Text for analysis START

Fifth Circuit Sets December Deadline for Briefs in Texas Abortion Law Lawsuit
Some abortion clinics in Texas have started reopening, following the U.S. Supreme Court's temporary stay of parts of the state's restrictive abortion law.
"All of those 13 clinics that had been forced to close by the Fifth Circuit are now able to reopen, and specifically El Paso and McAllen," says Esha Bhandari, an attorney with the Center for Reproductive Rights, which is litigating a lawsuit against two provisions of the state’s 2013 abortion law.
Because of the Supreme Court’s order, Texas clinics don’t have to meet the standards of ambulatory surgical centers, and abortion doctors at two clinics in El Paso and McAllen are being allowed to perform surgical abortions without needing admitting privileges at hospitals within 30 miles of the clinic.
That's only while the appeals process continues in a lawsuit against provisions of the 2013 abortion law.
Amy Hagstrom Miller is the president and CEO of Whole Woman’s Health. She says she’s reopening her McAllen clinic.
"Reopening is not as simple as it might seem on the surface," Hagstrom Miller says. "We’ve let a lot of staff off. We have some real business financial issues that have been related to our clinics being closed for so long."
She says she’s laid off at least 50 staff members plus 10 physicians and is now more than $500,000 dollars in debt.
Opponents of the law say the purpose of the provisions is to raise the standard of care for women who get abortions and to ensure women's health isn't at risk.
Briefs from both sides are due by Dec. 8 before the Fifth U.S. Circuit Court of Appeals. Oral arguments on the constitutionality of the provisions will follow.

Text for analysis END
Available data START

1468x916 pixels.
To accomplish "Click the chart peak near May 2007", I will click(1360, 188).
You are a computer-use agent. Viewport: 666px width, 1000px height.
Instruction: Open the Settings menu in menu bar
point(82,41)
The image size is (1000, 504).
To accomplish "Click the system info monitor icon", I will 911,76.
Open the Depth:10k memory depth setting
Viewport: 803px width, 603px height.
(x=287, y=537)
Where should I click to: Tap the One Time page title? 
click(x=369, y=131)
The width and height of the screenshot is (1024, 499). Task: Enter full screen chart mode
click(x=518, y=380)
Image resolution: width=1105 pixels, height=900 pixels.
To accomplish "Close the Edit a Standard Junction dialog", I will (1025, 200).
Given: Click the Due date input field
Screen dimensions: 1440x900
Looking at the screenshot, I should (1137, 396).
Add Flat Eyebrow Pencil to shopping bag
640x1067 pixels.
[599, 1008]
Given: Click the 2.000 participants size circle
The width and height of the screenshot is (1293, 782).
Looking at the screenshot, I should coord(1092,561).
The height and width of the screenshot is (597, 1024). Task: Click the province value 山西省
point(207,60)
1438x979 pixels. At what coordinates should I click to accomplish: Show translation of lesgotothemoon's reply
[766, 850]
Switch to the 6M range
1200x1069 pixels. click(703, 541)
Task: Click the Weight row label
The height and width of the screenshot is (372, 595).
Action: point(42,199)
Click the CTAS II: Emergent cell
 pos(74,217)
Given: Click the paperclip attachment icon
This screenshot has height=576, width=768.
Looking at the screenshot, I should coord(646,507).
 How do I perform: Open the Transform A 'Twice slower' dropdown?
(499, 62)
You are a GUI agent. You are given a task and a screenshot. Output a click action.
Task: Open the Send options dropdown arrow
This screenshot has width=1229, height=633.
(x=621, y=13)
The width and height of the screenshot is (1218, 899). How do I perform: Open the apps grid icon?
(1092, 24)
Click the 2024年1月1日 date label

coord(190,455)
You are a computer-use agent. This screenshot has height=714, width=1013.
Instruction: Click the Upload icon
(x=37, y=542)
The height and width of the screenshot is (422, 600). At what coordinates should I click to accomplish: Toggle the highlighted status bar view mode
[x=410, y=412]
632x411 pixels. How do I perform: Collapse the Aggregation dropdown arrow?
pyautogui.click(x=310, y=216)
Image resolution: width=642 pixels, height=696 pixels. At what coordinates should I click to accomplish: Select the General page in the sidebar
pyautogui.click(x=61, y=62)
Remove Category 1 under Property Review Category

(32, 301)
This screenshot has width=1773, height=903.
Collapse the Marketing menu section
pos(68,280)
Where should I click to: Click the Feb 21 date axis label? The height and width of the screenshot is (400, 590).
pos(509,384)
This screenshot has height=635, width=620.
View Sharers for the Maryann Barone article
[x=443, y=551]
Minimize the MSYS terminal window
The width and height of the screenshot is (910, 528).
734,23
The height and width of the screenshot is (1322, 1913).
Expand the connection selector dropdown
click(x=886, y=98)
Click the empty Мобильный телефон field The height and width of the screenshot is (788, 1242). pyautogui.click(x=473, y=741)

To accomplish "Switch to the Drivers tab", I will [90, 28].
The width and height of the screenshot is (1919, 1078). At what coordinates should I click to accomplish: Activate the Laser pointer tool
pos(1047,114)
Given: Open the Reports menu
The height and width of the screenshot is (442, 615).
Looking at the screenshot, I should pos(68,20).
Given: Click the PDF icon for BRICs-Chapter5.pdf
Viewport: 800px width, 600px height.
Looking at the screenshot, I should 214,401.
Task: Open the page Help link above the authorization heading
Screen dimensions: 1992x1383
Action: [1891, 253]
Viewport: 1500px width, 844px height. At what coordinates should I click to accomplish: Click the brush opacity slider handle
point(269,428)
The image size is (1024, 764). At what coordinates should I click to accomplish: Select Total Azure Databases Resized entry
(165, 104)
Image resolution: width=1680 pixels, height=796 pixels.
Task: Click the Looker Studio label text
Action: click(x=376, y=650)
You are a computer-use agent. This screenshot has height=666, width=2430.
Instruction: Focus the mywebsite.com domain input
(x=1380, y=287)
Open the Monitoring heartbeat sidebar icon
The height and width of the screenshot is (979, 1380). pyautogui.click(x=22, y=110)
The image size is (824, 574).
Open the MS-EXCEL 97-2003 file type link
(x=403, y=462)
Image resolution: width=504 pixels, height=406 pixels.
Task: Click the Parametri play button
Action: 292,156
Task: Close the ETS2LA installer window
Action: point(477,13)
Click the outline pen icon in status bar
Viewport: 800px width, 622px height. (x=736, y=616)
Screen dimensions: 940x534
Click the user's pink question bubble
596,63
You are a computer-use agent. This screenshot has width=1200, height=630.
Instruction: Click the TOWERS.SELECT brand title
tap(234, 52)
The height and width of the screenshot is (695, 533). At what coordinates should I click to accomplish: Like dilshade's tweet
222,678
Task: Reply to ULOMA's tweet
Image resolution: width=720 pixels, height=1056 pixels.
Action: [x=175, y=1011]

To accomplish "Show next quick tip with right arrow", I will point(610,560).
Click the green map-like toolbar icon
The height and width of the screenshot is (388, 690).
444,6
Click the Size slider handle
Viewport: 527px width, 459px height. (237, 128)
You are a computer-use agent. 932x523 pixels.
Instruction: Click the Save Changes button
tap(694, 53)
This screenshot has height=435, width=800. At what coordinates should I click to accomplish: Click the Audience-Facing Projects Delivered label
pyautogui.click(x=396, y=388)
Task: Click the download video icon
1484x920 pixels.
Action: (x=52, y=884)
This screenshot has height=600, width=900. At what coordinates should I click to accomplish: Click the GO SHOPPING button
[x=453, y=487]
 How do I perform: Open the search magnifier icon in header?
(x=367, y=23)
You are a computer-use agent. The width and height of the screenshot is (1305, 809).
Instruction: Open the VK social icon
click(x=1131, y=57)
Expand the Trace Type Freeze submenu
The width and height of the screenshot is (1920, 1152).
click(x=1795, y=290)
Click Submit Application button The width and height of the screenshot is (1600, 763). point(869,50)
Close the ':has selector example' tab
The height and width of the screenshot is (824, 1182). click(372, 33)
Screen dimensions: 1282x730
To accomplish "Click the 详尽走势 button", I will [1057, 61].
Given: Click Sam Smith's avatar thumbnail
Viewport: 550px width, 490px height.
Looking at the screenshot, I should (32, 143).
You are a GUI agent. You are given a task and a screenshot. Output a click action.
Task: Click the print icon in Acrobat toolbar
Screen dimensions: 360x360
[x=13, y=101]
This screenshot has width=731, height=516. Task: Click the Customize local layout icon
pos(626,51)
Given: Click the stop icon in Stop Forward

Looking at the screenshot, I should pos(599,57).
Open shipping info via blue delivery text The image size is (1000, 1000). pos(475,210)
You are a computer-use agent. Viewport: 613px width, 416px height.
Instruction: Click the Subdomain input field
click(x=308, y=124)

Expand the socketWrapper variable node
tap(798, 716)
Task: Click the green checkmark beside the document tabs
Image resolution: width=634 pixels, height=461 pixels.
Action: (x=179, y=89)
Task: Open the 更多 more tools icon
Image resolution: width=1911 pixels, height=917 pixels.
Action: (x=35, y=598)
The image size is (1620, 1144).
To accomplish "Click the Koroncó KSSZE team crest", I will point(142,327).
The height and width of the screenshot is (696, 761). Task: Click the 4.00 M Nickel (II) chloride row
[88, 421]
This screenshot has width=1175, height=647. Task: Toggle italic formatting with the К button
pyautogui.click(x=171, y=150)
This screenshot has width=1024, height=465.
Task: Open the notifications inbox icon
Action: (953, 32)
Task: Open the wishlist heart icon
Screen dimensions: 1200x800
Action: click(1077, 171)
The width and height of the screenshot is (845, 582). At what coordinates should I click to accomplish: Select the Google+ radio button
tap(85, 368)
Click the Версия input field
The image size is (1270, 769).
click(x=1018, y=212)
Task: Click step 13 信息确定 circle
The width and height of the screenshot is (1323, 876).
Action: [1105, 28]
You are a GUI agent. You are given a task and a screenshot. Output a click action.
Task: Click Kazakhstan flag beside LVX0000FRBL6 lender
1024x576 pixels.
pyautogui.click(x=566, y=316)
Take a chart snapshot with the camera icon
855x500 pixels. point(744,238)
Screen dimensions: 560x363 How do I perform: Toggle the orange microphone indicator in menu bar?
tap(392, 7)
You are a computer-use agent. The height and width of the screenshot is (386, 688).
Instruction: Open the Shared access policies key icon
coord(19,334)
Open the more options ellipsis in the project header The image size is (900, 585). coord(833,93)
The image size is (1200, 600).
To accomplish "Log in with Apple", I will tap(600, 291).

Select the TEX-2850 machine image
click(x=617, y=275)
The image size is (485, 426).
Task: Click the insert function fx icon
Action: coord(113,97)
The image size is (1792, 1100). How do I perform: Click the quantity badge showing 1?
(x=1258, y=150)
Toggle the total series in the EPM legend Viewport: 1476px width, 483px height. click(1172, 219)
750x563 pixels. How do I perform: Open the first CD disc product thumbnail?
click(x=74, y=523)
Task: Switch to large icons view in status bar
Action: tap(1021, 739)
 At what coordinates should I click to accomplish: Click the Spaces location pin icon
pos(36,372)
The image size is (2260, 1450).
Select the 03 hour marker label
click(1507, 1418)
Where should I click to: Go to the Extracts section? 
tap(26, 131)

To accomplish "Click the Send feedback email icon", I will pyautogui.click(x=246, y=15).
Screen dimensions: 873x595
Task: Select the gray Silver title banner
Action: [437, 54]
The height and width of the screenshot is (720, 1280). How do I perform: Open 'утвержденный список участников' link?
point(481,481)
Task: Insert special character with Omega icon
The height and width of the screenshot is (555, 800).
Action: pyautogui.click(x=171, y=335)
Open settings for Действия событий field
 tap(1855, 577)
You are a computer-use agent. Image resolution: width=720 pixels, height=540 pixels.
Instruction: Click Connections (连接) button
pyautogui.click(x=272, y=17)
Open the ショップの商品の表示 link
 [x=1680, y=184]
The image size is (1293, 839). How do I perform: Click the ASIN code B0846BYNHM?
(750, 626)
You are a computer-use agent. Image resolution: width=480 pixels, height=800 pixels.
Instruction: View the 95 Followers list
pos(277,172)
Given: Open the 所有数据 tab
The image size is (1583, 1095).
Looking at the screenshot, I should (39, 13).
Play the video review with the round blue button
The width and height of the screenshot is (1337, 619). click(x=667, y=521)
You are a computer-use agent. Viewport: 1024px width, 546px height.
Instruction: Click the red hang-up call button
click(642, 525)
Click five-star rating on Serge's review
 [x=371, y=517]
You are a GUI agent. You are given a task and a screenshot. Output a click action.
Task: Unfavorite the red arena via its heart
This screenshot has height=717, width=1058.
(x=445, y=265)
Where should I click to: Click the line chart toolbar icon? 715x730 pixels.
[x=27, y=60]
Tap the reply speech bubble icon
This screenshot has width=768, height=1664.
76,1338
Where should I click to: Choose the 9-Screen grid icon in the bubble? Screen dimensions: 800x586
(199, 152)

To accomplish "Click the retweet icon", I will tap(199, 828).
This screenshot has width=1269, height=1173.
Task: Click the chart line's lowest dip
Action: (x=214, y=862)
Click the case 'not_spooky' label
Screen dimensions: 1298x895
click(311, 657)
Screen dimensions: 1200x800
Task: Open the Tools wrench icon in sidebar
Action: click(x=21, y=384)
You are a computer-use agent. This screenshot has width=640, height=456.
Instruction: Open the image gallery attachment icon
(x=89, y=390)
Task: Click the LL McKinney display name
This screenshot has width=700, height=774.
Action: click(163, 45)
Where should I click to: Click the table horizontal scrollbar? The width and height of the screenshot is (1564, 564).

Available data END

Copy out the full article on the Texas abortion law lawsuit word for word. Work only from the article on the Texas abortion law lawsuit and set the records aside.

Solution
Fifth Circuit Sets December Deadline for Briefs in Texas Abortion Law Lawsuit
Some abortion clinics in Texas have started reopening, following the U.S. Supreme Court's temporary stay of parts of the state's restrictive abortion law.
"All of those 13 clinics that had been forced to close by the Fifth Circuit are now able to reopen, and specifically El Paso and McAllen," says Esha Bhandari, an attorney with the Center for Reproductive Rights, which is litigating a lawsuit against two provisions of the state’s 2013 abortion law.
Because of the Supreme Court’s order, Texas clinics don’t have to meet the standards of ambulatory surgical centers, and abortion doctors at two clinics in El Paso and McAllen are being allowed to perform surgical abortions without needing admitting privileges at hospitals within 30 miles of the clinic.
That's only while the appeals process continues in a lawsuit against provisions of the 2013 abortion law.
Amy Hagstrom Miller is the president and CEO of Whole Woman’s Health. She says she’s reopening her McAllen clinic.
"Reopening is not as simple as it might seem on the surface," Hagstrom Miller says. "We’ve let a lot of staff off. We have some real business financial issues that have been related to our clinics being closed for so long."
She says she’s laid off at least 50 staff members plus 10 physicians and is now more than $500,000 dollars in debt.
Opponents of the law say the purpose of the provisions is to raise the standard of care for women who get abortions and to ensure women's health isn't at risk.
Briefs from both sides are due by Dec. 8 before the Fifth U.S. Circuit Court of Appeals. Oral arguments on the constitutionality of the provisions will follow.